» Task to carry out: Reproduce the following records verbatim.

» Supplied information:

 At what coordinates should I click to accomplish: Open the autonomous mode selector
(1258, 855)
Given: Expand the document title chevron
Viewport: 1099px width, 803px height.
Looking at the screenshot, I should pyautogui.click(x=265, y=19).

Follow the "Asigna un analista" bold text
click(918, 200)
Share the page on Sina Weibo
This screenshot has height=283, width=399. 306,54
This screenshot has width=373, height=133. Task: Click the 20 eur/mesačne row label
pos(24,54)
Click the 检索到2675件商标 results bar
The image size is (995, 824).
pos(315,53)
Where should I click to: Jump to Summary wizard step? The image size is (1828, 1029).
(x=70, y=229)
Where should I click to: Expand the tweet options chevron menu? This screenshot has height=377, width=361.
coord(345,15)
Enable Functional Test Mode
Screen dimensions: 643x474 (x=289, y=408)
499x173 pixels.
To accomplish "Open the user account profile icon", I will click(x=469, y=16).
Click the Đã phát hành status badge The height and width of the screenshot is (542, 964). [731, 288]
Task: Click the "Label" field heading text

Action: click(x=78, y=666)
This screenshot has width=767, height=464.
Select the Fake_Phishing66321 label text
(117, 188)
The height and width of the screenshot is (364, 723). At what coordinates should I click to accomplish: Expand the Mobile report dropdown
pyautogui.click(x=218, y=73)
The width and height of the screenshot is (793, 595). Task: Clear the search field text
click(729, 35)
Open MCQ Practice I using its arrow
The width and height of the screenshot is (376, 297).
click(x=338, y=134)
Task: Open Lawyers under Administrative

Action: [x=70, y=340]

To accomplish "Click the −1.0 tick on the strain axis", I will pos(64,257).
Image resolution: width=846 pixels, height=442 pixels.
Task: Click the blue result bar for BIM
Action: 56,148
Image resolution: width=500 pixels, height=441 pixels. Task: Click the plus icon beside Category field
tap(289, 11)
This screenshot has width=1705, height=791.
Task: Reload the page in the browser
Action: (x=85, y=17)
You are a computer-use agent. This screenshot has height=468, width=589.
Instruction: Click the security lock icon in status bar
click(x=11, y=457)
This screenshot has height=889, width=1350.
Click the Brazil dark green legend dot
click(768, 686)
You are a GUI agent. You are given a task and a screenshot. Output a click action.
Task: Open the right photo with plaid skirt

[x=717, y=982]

» Answer to this task:
 At what coordinates should I click to accomplish: Open the autonomous mode selector
(1258, 855)
Given: Expand the document title chevron
Viewport: 1099px width, 803px height.
Looking at the screenshot, I should pyautogui.click(x=265, y=19).

Follow the "Asigna un analista" bold text
click(918, 200)
Share the page on Sina Weibo
This screenshot has height=283, width=399. 306,54
This screenshot has width=373, height=133. Task: Click the 20 eur/mesačne row label
pos(24,54)
Click the 检索到2675件商标 results bar
The image size is (995, 824).
pos(315,53)
Where should I click to: Jump to Summary wizard step? The image size is (1828, 1029).
(x=70, y=229)
Where should I click to: Expand the tweet options chevron menu? This screenshot has height=377, width=361.
coord(345,15)
Enable Functional Test Mode
Screen dimensions: 643x474 (x=289, y=408)
499x173 pixels.
To accomplish "Open the user account profile icon", I will click(x=469, y=16).
Click the Đã phát hành status badge The height and width of the screenshot is (542, 964). [731, 288]
Task: Click the "Label" field heading text

Action: click(x=78, y=666)
This screenshot has width=767, height=464.
Select the Fake_Phishing66321 label text
(117, 188)
The height and width of the screenshot is (364, 723). At what coordinates should I click to accomplish: Expand the Mobile report dropdown
pyautogui.click(x=218, y=73)
The width and height of the screenshot is (793, 595). Task: Clear the search field text
click(729, 35)
Open MCQ Practice I using its arrow
The width and height of the screenshot is (376, 297).
click(x=338, y=134)
Task: Open Lawyers under Administrative

Action: [x=70, y=340]

To accomplish "Click the −1.0 tick on the strain axis", I will pos(64,257).
Image resolution: width=846 pixels, height=442 pixels.
Task: Click the blue result bar for BIM
Action: 56,148
Image resolution: width=500 pixels, height=441 pixels. Task: Click the plus icon beside Category field
tap(289, 11)
This screenshot has width=1705, height=791.
Task: Reload the page in the browser
Action: (x=85, y=17)
You are a computer-use agent. This screenshot has height=468, width=589.
Instruction: Click the security lock icon in status bar
click(x=11, y=457)
This screenshot has height=889, width=1350.
Click the Brazil dark green legend dot
click(768, 686)
You are a GUI agent. You are given a task and a screenshot. Output a click action.
Task: Open the right photo with plaid skirt

[x=717, y=982]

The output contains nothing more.